Author(s): Hewitson Tim D

Journal: Fibrogenesis & Tissue Repair
ISSN 1755-1536

Volume: 5;
Issue: Suppl 1;
Start page: S14;
Date: 2012;
Original page

Abstract Fibrotic disorders are commonplace, take many forms and can be life-threatening. No better example of this exists than the progressive fibrosis that accompanies all chronic renal disease. Renal fibrosis is a direct consequence of the kidney's limited capacity to regenerate after injury. Renal scarring results in a progressive loss of renal function, ultimately leading to end-stage renal failure and a requirement for dialysis or kidney transplantation. Although it manifests itself histologically as an increase in extracellular matrix, we know that the histological appearance can be caused by a de novo synthesis of matrix (primarily collagen), or a disproportionate loss of renal parenchyma. In both cases the process depends on a resident mesenchymal cell, the so-called myofibroblast, and is independent of disease etiology.
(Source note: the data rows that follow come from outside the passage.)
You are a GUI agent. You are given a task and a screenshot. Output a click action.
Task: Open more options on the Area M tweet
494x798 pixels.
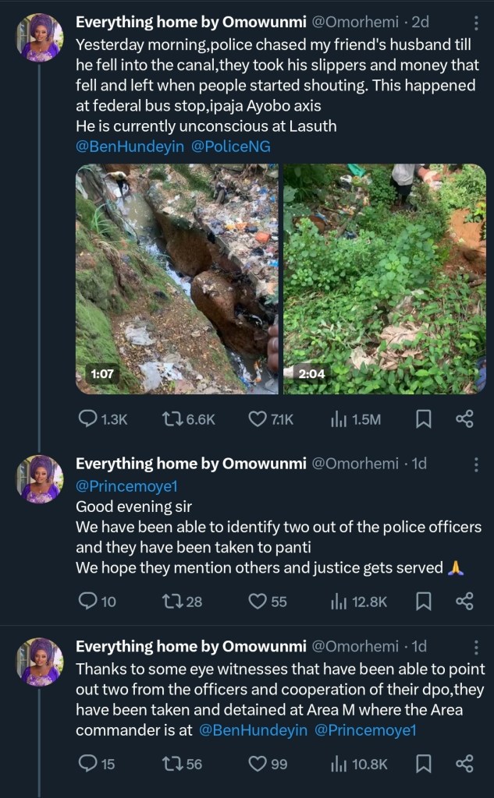coord(476,648)
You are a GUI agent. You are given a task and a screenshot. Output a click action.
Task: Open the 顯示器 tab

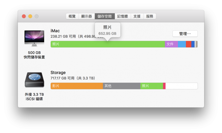tap(87, 16)
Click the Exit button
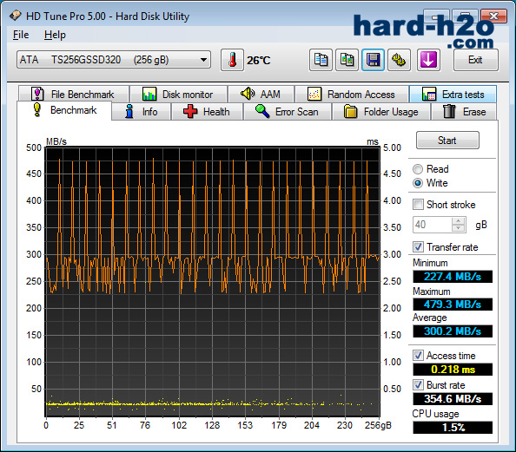This screenshot has width=516, height=452. [x=475, y=60]
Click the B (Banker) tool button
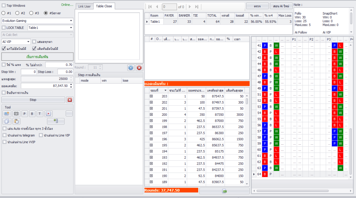 (x=32, y=114)
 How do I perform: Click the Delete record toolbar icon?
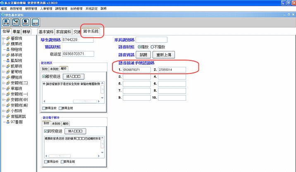(x=26, y=22)
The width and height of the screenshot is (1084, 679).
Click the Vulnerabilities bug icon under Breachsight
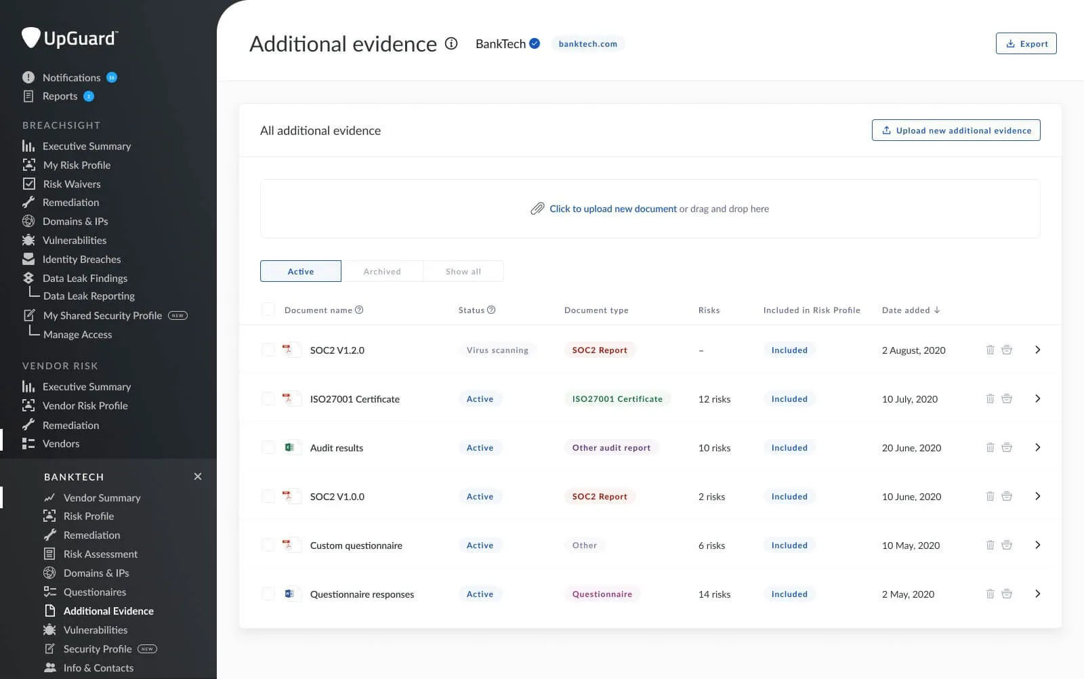(28, 240)
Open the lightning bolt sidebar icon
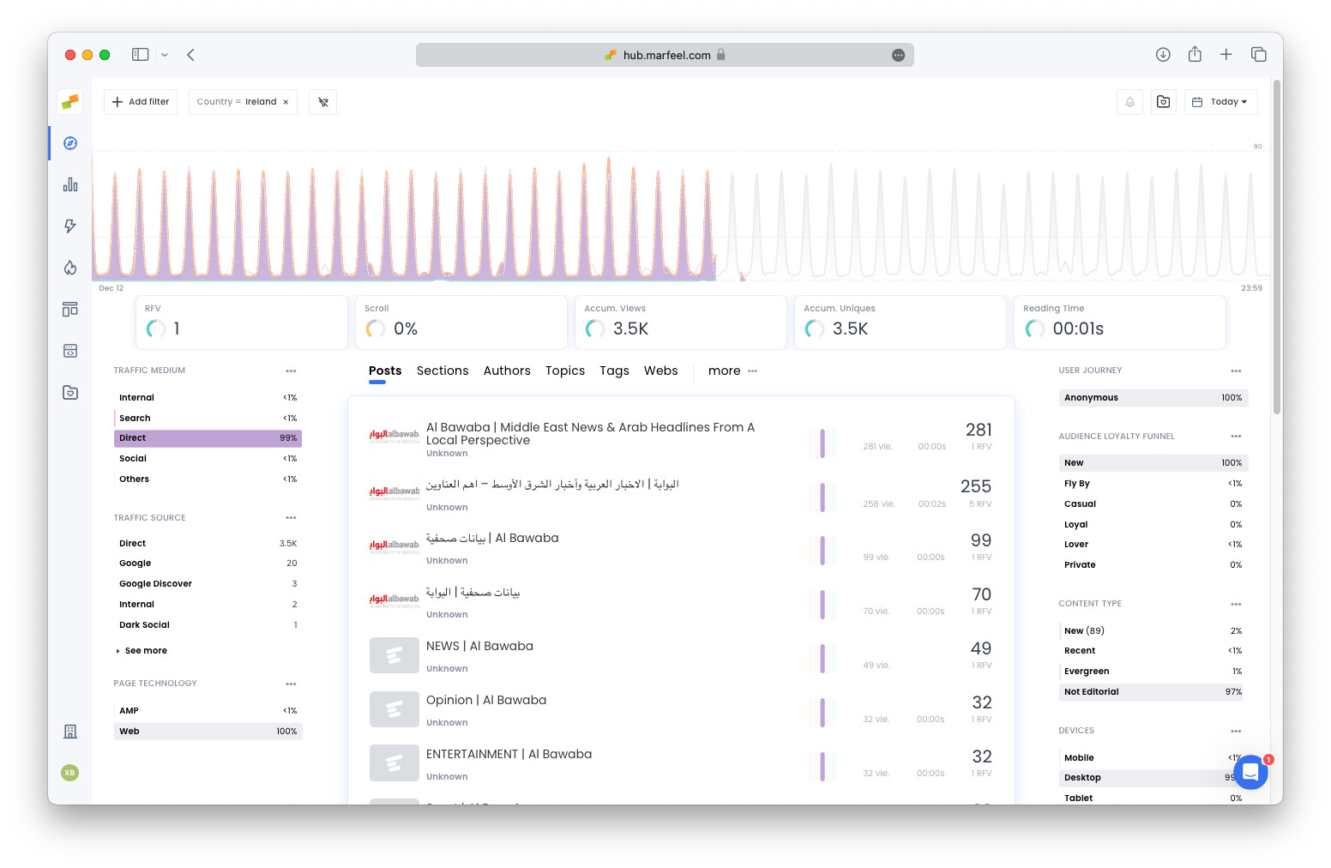Viewport: 1331px width, 868px height. click(70, 226)
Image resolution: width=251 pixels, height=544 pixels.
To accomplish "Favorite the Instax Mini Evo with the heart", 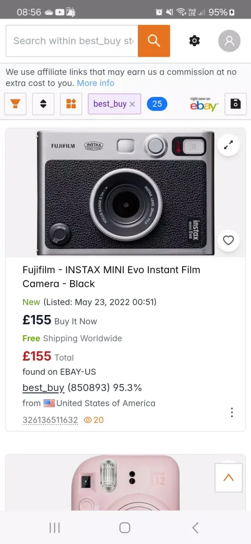I will (229, 240).
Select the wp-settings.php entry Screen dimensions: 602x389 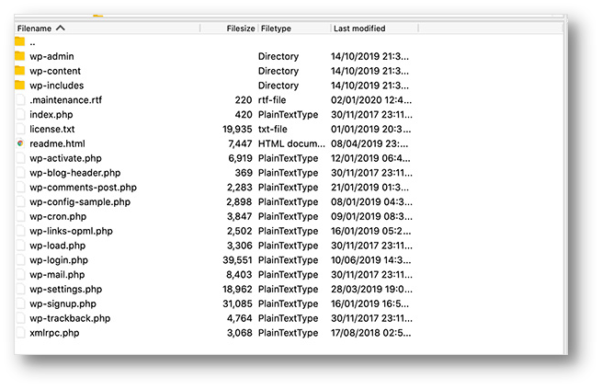click(65, 289)
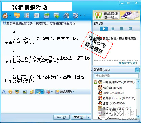Image resolution: width=141 pixels, height=123 pixels.
Task: Open the shared files folder icon
Action: pyautogui.click(x=17, y=15)
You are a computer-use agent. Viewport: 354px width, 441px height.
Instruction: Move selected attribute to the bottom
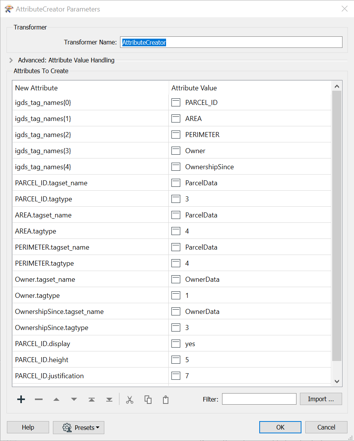(109, 399)
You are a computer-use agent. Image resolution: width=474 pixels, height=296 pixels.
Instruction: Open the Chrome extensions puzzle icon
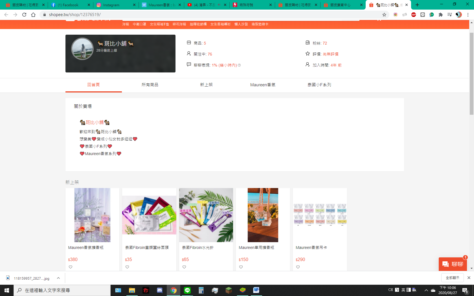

Potentially we can ameliorate fibrosis, either indirectly by modifying the environment the kidney functions in, or more directly by interfering with activation and function of myofibroblasts. However, while renal fibrosis shares many features in common with the wound healing response in other organs, we also recognise that the consequences can be highly kidney specific. This review highlights the similarities and differences between this process in the kidney and other organs, and considers the therapeutic implications.